Locate every line in the records below that contains the word "agent", and copy each one.

Records excerpted from a collection:
= Beginning of Section =

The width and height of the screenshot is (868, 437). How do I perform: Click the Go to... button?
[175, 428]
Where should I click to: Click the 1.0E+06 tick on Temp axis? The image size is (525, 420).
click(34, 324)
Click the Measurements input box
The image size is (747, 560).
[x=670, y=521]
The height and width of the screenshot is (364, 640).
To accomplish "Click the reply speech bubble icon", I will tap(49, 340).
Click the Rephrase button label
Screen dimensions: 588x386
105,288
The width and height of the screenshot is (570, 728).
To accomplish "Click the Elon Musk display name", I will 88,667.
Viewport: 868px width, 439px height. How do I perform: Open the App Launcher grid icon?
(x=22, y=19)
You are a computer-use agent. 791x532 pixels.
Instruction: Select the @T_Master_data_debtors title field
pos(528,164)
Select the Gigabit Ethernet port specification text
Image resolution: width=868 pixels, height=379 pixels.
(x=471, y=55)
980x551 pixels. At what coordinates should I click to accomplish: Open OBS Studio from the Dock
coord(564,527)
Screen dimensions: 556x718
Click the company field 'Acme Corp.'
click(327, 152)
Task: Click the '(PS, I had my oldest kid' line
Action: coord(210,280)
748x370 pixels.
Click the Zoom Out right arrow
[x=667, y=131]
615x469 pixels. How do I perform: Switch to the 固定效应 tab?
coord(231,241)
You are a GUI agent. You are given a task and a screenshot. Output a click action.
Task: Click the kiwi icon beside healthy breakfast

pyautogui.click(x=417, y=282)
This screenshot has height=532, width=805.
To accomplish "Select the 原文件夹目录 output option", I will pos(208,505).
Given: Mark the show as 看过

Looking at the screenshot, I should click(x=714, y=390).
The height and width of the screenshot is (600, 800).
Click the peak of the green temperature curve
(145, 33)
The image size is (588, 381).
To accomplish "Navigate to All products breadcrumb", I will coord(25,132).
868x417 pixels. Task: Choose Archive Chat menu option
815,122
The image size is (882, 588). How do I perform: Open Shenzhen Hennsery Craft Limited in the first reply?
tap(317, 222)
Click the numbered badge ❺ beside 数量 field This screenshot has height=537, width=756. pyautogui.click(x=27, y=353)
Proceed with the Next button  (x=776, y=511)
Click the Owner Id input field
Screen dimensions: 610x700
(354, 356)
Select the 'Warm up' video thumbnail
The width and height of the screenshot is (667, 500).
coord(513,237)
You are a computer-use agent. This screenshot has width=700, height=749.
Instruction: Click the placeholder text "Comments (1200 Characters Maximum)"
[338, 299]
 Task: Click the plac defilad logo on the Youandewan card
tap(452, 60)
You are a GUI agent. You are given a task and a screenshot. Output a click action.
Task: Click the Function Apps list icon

= End of Section =

- _TASK RESPONSE_:
You are a computer-use agent. 791x532 pixels.
You are a GUI agent. You are given a task and a screenshot. Output a click action.
You are a computer-use agent. This screenshot has width=700, height=749.
You are a GUI agent. You are given a task and a screenshot. Output a click action.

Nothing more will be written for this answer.